Exposure of the most vulnerable people to extreme heat reached a record high in 2019, a new Lancet report has found.

Over the past two decades, there has been a 54 per cent increase in heat-related deaths in people over 65, the age group most vulnerable to heatwaves.

During the same time period, exposure to wildfires and their health impacts increased in 114 of 196 countries.

The findings come from the fifth Lancet Countdown report on the climate crisis and human health.

Each year, the report’s team of around 120 climate, health and policy experts track how global heating is affecting people’s health and wellbeing through 43 different indicators.

This year’s results are “the most concerning outlook for human health since the report’s inception”, Dr Ian Hamilton, a researcher at University College London and executive director of the report, told a press briefing held last week.

“Climate change-induced shocks are claiming lives, damaging health and disrupting livelihoods in all parts of the world right now,” he said.

“That means that no continent, country or community remains untouched. But the most vulnerable in our society bear the greatest burden, revealing a deeper question of justice and equity to our need to take action now.”

His words come as a UN report found that 2020 is likely to be one of the three hottest years on record, according to provisional data.

He added that the Covid-19 pandemic and climate change represent “two converging crises”.

“Ultimately we don’t have the luxury of tackling one crisis at a time,” he said.

“We see wildfires and extreme weather events have affected communities at the same time as the pandemic ... Unless a global Covid-19 recovery is aligned with the response to climate change, the world will fail to meet the targets laid out in the Paris Agreement.”

Tackling the climate crisis could also help to stop the emergence of new potentially pandemic-causing animal-borne diseases, he added.

This year’s report found that vulnerable people faced an additional 475m heatwave exposure events in 2019 — beating a previous record made in 2016. (“Exposure events” are defined as the number of days in which vulnerable people were exposed to extreme heat.)

Change in days of heatwave exposure relative to the 1986–2005 baseline in people older than 65 years
Change in days of heatwave exposure relative to the 1986–2005 baseline in people older than 65 years (Lancet Countdown on Health and Climate Change (2020))

Exposure to extreme heat leaves people vulnerable to early mortality, heat stress, kidney failure and stroke, said Dr Hamilton.

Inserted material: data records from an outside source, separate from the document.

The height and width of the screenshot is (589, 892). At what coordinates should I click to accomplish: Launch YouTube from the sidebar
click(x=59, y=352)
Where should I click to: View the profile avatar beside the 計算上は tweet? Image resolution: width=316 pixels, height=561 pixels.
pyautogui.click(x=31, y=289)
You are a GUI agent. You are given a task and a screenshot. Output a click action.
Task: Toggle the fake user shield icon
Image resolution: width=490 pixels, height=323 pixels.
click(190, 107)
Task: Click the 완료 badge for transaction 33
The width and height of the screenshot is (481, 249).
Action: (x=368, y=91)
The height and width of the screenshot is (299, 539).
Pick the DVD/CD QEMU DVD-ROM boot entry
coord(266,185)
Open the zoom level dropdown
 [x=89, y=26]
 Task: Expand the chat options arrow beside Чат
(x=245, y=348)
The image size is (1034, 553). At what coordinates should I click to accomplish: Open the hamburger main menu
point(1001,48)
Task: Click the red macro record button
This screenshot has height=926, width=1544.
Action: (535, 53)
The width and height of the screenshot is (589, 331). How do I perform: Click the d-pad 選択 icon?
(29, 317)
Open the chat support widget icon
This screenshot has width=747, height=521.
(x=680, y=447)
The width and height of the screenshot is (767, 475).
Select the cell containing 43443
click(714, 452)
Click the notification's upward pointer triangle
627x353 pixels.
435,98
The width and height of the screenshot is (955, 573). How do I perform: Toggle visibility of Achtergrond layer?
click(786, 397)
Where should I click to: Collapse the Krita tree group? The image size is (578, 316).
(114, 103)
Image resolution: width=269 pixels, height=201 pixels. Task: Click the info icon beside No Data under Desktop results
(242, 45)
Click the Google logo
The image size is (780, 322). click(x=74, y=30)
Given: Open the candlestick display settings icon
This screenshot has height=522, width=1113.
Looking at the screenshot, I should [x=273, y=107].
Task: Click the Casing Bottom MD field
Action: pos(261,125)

“As societies age and as our globe warms, these are going to be two compounding impacts,” he added.  

For the first time this year, the report has tracked the health of those who have been displaced or forced to migrate as a result of the climate crisis.

“People on the move are another vulnerable group,” said Dr Sonja Ayeb-Karlsson, a senior author of the Lancet Countdown report and senior research at the United Nations University in Tokyo, Japan.

The report found that, without intervention, between 145 and 565 million people living in coastal areas today will be affected by rising sea levels in the future. Many of these people may be forced to migrate in order to adapt to the impact of rising sea levels on health, the report says.

The report also tracked the links between diet, health and the climate crisis for the first time this year.

It found that “increasingly unhealthy diets are becoming more common worldwide” and that “excess red meat consumption” contributed to nearly one million deaths in 2017.

As well as contributing to health problems, excess red meat consumption is a driver of the climate crisis, the authors said.

This is because livestock production is particularly polluting. A study published in 2018 found the carbon footprint of animal-based foods is around 10 to 50 times larger than that of plant-based foods.

Commenting on this year’s report, Prof Philip Staddon, principal lecturer at the Countryside and Community Research Institute at the University of Gloucestershire, said: “This is a very thorough and detailed account of the health impacts of climate change, although maybe overly rich-world focused.

“The rich world will have the resources to cope with these predicted changes and mitigate them much better than the global south. For many poorer countries, the health impacts of climate change will be nothing short of a calamity.”